You asked whether drivers behave differently in New York and New Jersey. Yes, they do.

While New York and New Jersey drivers very often have unorthodox driving habits, there are a few things we do up there that people don't do down here.

First, fast in left lane, slow in right lane is the rule of the New Jersey Turnpike and Garden State Parkway. Everyone knows it, and few people fight it with childish ploys to get faster drivers to slow down.

Second, you're supposed to alternate at the point of a merge. Alternating is far more efficient than "every man for himself."

Third, when there's snow or freezing rain, people up there figured out years ago that you shouldn't speed to get home before the weather gets bad. It's already bad. Slow down.

In general, the New York area has unwritten rules of the road. Here, there are no local rules. Maybe it's because so many people are new to the area. Or, maybe the sophisticated traffic driving habits of the New York metropolitan region are a result of greater experience in driving in traffic.

Maybe D.C. area residents have not matured into traffic drivers yet.

Seth Kaufman

Washington

I'll say this: No big city I've ever been in has taxi drivers who drive so fast and so recklessly as in New York City.

License at 18, Not 16

Dear Dr. Gridlock:

My heart is again saddened by the loss of another teenager due to an automobile accident. This is getting harder and harder to accept.

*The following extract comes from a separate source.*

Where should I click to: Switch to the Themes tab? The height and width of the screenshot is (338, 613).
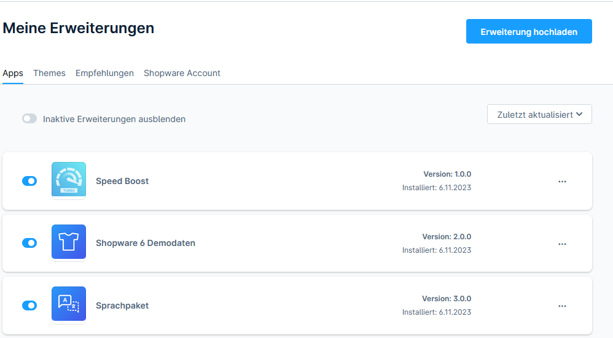(49, 73)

Parents need to realize that these kids are not grown up and should not be given freedom at the age of 16 to take control of an automobile (especially an SUV). Children are not equipped to handle these vehicles, which are hard for even an experienced adult driver to handle.

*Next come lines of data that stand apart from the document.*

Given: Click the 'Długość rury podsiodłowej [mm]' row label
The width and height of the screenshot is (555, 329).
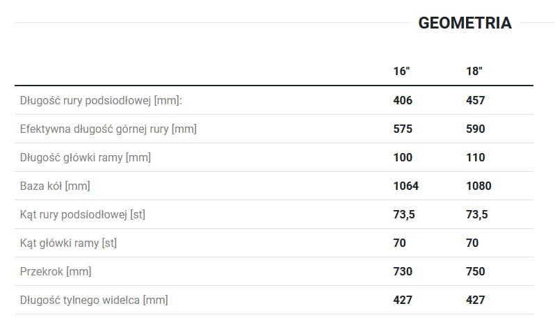Looking at the screenshot, I should coord(101,100).
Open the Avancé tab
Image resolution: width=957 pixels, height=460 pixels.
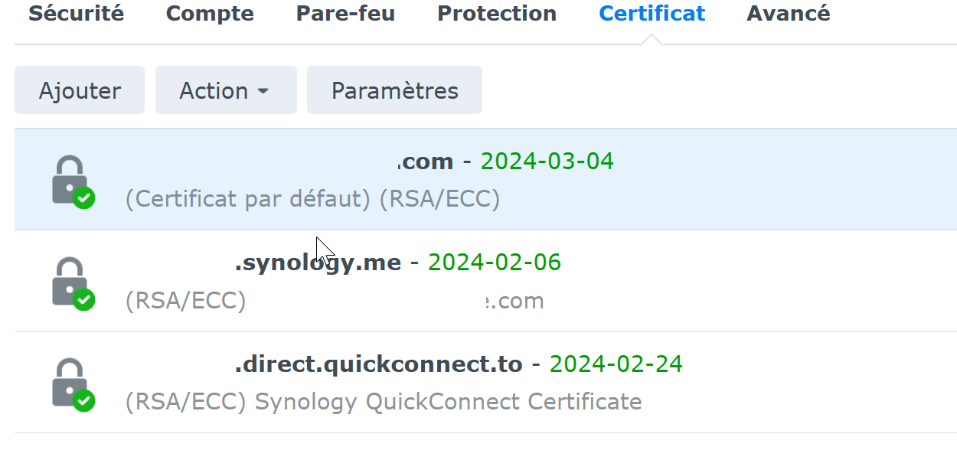pos(788,14)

Because the parents are not taking responsibility for these children, it is time for the states to take action and stop issuing driver's licenses to children under the age of 18. At least that would possibly give these children another two years on their life. Hello, senators and congressmen; are you listening?

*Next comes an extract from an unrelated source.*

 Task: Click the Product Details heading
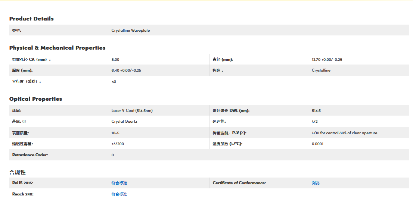31,19
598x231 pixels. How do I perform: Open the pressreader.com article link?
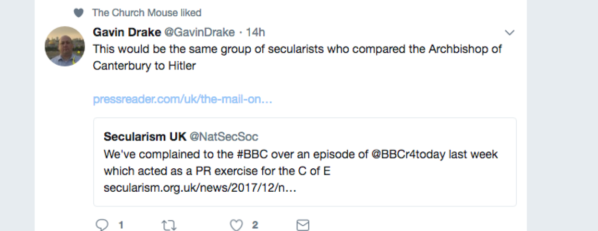(x=183, y=100)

I might be considered an outdated parent, but I was a single and divorced parent when both my children took driver's education and other student driver training courses. When they turned 16, I did not buy them a car, nor did I turn my car over to them to drive as they pleased. They are both over 30 years old, and still alive.

Parents need to wake up and see what is going on. What's with this hurry to get rid of the responsibility of taking your children places and instead pushing them to their deaths before they become adults?

Rosalie Goosby

Dale City

No licenses until age 18. I support that. What you went through was certainly time-consuming, and maybe even inconvenient for you, but you didn't have to worry about your 16- and 17-year-old children driving into a tree.

Parenting New Drivers

Dear Dr. Gridlock:

I remember some years ago you recommended some defensive driving schools, but do you have any recommendations for basic driving schools?

I've got 15-year-old twin boys who can't fit driver's ed into their schedules, and I do not want to do it myself. Thanks.

Jim Burridge

Arlington

Many parents don't want to, but they need to. How else will they feel that their children have received competent instruction and needed experience? How else will they be able to tell when a teen is ready to drive alone behind the wheel?

The measure should not be a few hours of training from a commercial enterprise that does not care about your children. Nor should the end of training be triggered by a birthday.

Do it, and chances are, they'll have a better chance of survival.

Organizing Dr. Gridlock

Dear Dr. Gridlock:

What's up with the online version of your column (www.washingtonpost.com/wp-dyn/metro/columns/drgridlock/)? I went to it today and found not one or two, but 10 columns listed for Oct. 21 with slightly different headings.

Unfortunately, although some of the columns had one or two segments that were unique, most of them were redundant. Also unfortunately, the only way to find out was to open each one up and scan it to find out if the same segments were there or if there was a "new" one embedded with the same questions and answers that I had read in several of the others.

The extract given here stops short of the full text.